▶ ASSIGNMENT
Look below for the line that contains "Identify the click", then copy it and each following line exactly, through and including the line that contains "Audi (188, 422)".

▶ INFORMATION GIVEN
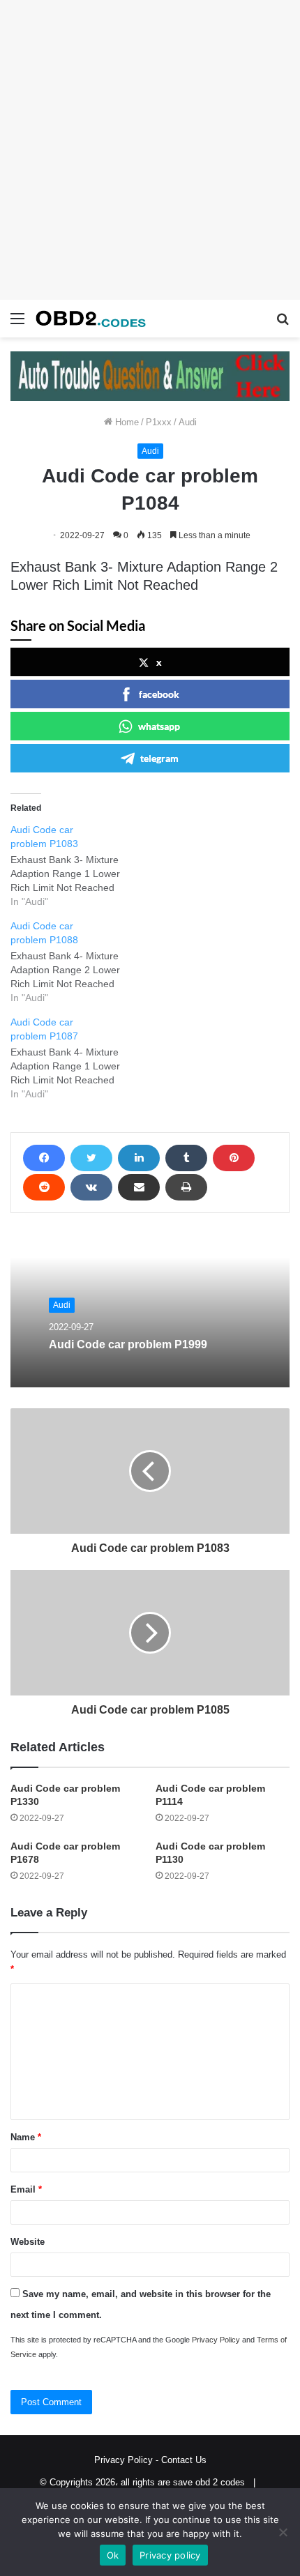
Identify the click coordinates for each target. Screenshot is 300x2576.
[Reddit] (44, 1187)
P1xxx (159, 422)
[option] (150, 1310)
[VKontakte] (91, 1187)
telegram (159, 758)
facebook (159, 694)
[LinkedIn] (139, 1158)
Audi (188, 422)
---
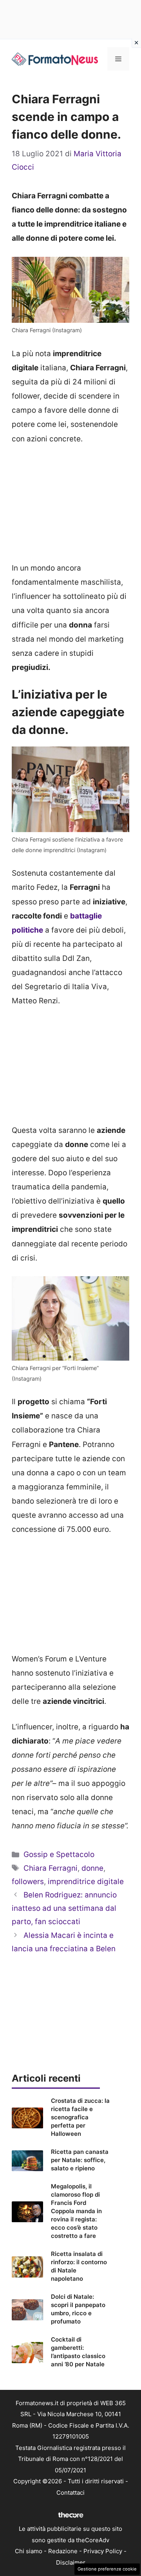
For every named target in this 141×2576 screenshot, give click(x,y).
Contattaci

▶ RESPONSE TO THE EXERCISE
Identify the click coordinates for each target. Screenshot is 300x2576.
[Reddit] (44, 1187)
P1xxx (159, 422)
[option] (150, 1310)
[VKontakte] (91, 1187)
telegram (159, 758)
facebook (159, 694)
[LinkedIn] (139, 1158)
Audi (188, 422)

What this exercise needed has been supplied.